The Constitution (131st Amendment) Bill, 2026 was a proposed constitutional amendment bill introduced in the Lok Sabha on April 16, 2026, by Law Minister Arjun Ram Meghwal, but it was negatived (rejected) on April 17, 2026. The bill's primary purpose was to reform the process of delimitation and accelerate the implementation of women's reservation in legislatures.
The bill originated from the need to address the distortion of the "one person, one vote" principle due to population changes since the 1971 Census and to operationalize the 106th Constitutional Amendment Act, 2023 (Nari Shakti Vandan Adhiniyam), which provided for one-third reservation for women. The 106th Amendment's implementation was linked to a delimitation exercise following the first census after 2026, which would have delayed it until around 2034. The 131st Amendment Bill sought to advance this implementation to 2029.

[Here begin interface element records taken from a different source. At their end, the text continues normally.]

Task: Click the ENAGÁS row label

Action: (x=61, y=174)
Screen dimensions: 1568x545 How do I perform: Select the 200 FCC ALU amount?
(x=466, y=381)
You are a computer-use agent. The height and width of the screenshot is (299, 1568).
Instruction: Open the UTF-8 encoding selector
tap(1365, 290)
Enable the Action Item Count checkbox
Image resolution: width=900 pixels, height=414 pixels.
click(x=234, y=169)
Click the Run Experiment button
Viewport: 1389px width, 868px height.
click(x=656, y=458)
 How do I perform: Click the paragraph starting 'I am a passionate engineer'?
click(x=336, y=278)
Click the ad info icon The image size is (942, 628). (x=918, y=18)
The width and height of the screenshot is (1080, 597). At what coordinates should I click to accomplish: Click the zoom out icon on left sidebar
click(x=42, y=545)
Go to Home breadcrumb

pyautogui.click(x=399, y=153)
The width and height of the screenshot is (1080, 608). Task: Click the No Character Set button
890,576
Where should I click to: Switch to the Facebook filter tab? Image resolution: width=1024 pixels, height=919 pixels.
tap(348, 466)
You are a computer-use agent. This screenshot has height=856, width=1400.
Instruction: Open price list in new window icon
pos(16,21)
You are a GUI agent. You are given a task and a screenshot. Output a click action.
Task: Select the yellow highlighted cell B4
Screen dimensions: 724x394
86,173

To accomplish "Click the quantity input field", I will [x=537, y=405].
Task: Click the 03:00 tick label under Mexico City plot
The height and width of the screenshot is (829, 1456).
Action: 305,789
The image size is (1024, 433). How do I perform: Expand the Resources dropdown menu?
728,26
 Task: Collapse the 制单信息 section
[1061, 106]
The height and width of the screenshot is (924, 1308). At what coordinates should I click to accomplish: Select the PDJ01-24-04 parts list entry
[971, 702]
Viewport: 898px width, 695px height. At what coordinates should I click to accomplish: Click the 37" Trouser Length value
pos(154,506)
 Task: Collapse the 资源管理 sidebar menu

The bill proposed several key changes to the mechanism of representation: it sought to remove the freeze on seat readjustment, which was in place until the first census after 2026 under Article 170. It also proposed to increase the maximum number of seats in the Lok Sabha from 550 to 850, with up to 815 members from states. Crucially, it aimed to allow Parliament to determine which census would be used for delimitation, with the companion Delimitation Bill, 2026 implying the use of the 2011 Census. This was a significant change, as the existing framework for seat allocation in the Lok Sabha was based on the 1971 Census. The bill was connected to the Delimitation Bill, 2026 and the Union Territories Laws (Amendment) Bill, 2026, which were subsequently withdrawn after the constitutional amendment failed. The bill failed to pass in the Lok Sabha as it secured 298 votes, falling short of the 352 votes required for a special majority under Article 368.